The most common site of esophageal liposarcoma is the upper esophagus, which explains most of the symptoms associated with this neoplasm. Patients usually present with progressive dysphagia with weight loss[5].  In some cases, when the size of the tumor is large, patients also present with polyp/mass protruding from the mouth [9].  Regurgitation of food can occur. Shortness of breath and cough are less common symptoms due to the compression of the trachea [[6].

Different radiology diagnostic modalities such as barium swallow, CT scan, magnetic resonance imaging (MRI) and esophagogastroduodenoscopy, can be used to diagnose esophageal liposarcoma. Although none of these techniques is specific, CT scan and MRI can be more helpful in narrowing down the differential diagnosis as both modalities can detect the percentage of a lipomatous component of the tumor. Higher fat content is associated with benign lipoma, while less fat is consistent with atypical lipoma or sarcoma. A definitive diagnosis can only be achieved by tissue examination.  And in the majority of the cases, complete resection of the tumor is needed for a correct diagnosis [5].

Surgical excision is the mainstay of treatment [1].  Depending on the size of the tumor, the surgery can be either a minimally invasive endoscopic submucosal resection [10], or an aggressive partial or total esophagectomy. There are some case reports of using adjuvant radiation therapy to decrease the rate of recurrence. However, the role of adjuvant chemo and radiation therapy is controversial, and long-term follow-up is recommended due to the high rate of recurrence [[5].   

There are some other benign or neoplastic lesions in the esophagus clinically and microscopically mimicking liposarcoma. First is the typical lipoma, which is composed of benign mature adipose tissue and lacks lipoblasts or any atypical nuclei. Second is the fibroepithelial polyp, which is usually characterized histologically by fibrovascular cores with overlying non-keratinizing squamous epithelium. Although large polyps may have adipose tissue with myxoid areas, closely mimicking myxoid or well-differentiated liposarcoma, they can be ruled out by immunohistochemical stains (fibroepithelial polyp stains negative for either CDK4 or MDM2).

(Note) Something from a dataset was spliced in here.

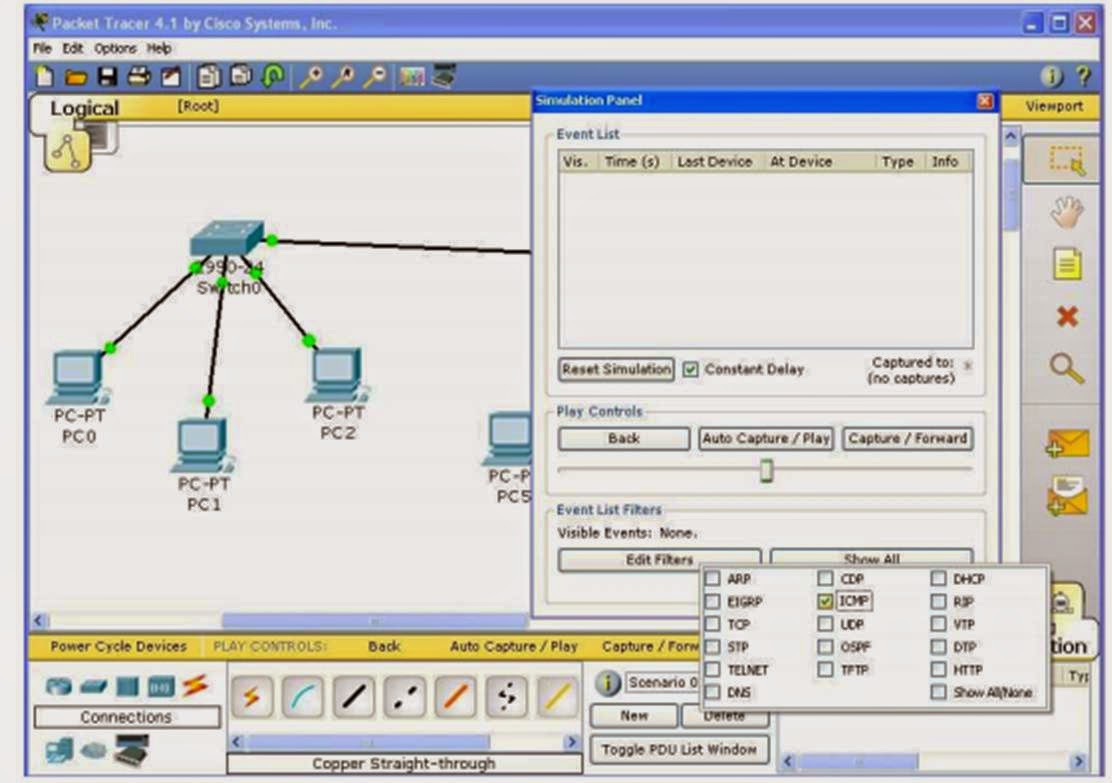
Task: Click the Reset Simulation button
Action: (x=614, y=370)
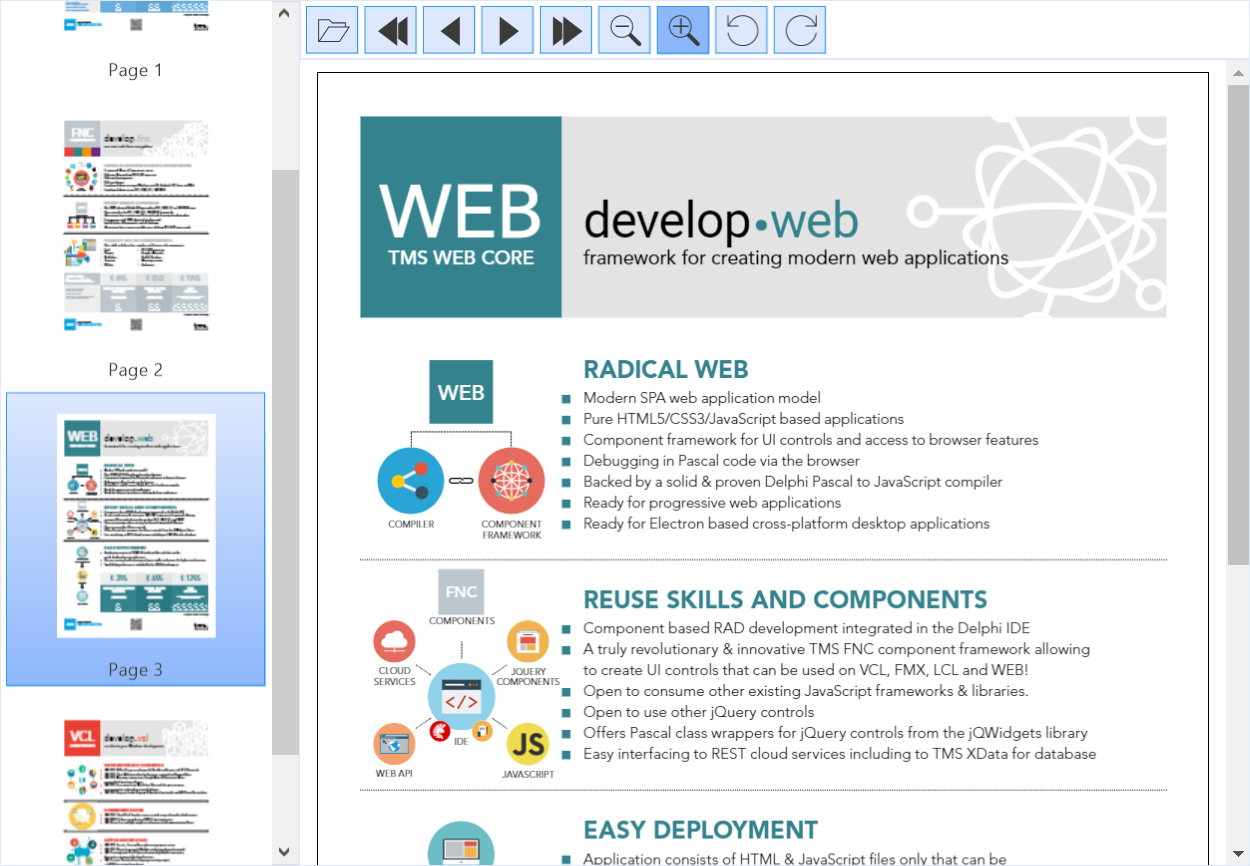
Task: Jump to first page with double-left arrow
Action: point(391,30)
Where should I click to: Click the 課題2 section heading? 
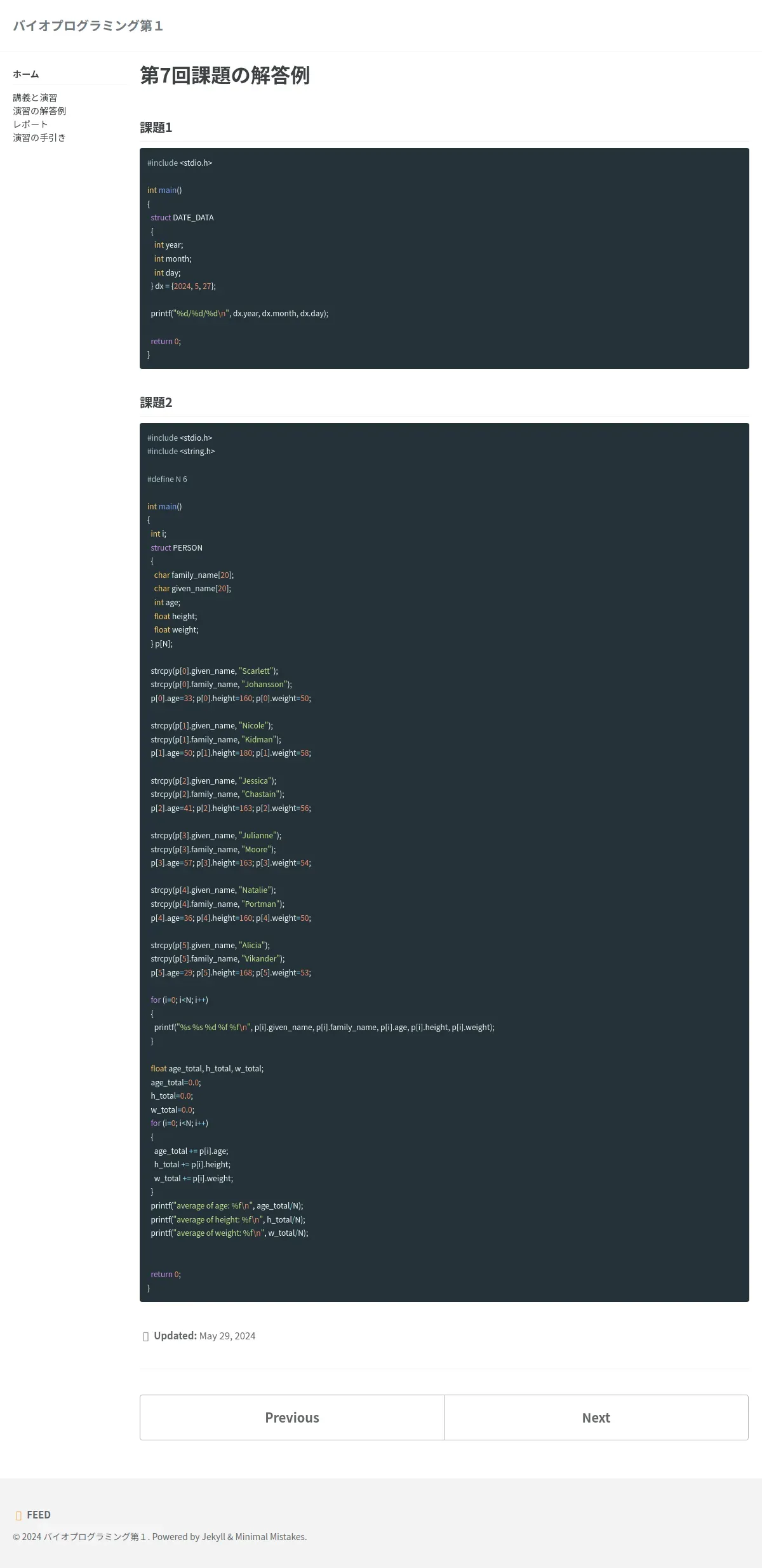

Leiomyoma/leiomyosarcoma and gastrointestinal stromal tumor are two other entities that can mimic liposarcoma.  Leiomyoma/leiomyosarcoma are composed of intersecting bundles of smooth muscle cells that have characteristic nuclei with blunt ends and are immunohistochemically positive for actin and desmin. Gastrointestinal stromal tumor cells are also spindle-shaped but show immunoreactivity to CD34 and c-Kit (CD117) [8].

The prognosis of the esophageal liposarcoma depends on several factors. The most important ones are the histological type and grade of the tumor, location of cancer, and the status of surgical margins. [4].  A well-differentiated liposarcoma has been reported to have a 50% rate of recurrence with no risk of distant metastasis and an excellent five-year survival rate (75-100%), while myxoid and pleomorphic liposarcomas have a higher percentage of recurrence (up to 80%) and a poor to intermediate survival rate (ranging from 4 -107 months).  De-differentiated liposarcoma has a risk of distal metastasis.  Positive surgical resection margin is associated with local recurrence.  Although there are some case reports of using adjuvant radiation therapy to decrease the rate of recidivism, the role of adjuvant chemo and radiation therapy is controversial as there are significant comorbidities associated with the radiation of mediastinum.

Long-standing esophageal liposarcoma can have serious complications, such as dysphagia and consequent anemia and weight loss, and regurgitation associated aspiration, asphyxiation and respiratory failure [11].

Esophageal liposarcoma is a rare entity with a high rate of recurrence. The clinical presentation and symptoms are not very specific.  Radiological examination modalities such as barium swallow, esophageal manometry, chest CT/MRI, are not very sensitive to make this diagnosis.  A definitive diagnosis can only be made by tissue biopsy/excision, and in most cases, an entire tumor excision with microscopic examination is required as the small biopsy material can be misleading.

an interprofessional approach is needed for better patient outcome. Specialized care nurses in perianesthesia, operating room, and critical care monitor the patients and provide feedback to the team. Surgical resection is the mainstay of the treatment.  Depending on the size of the tumor, this can be performed either as a minimally invasive endoscopic submucosal excision (for small tumors with narrow stalk), or partial/total esophagectomy (for large tumor) [10].  The role of medical and radiation oncology is not clear at this moment. Adjuvant radiotherapy is used in some cases to decrease the rate of recurrence; however, this is controversial, and there are currently no established guidelines [5].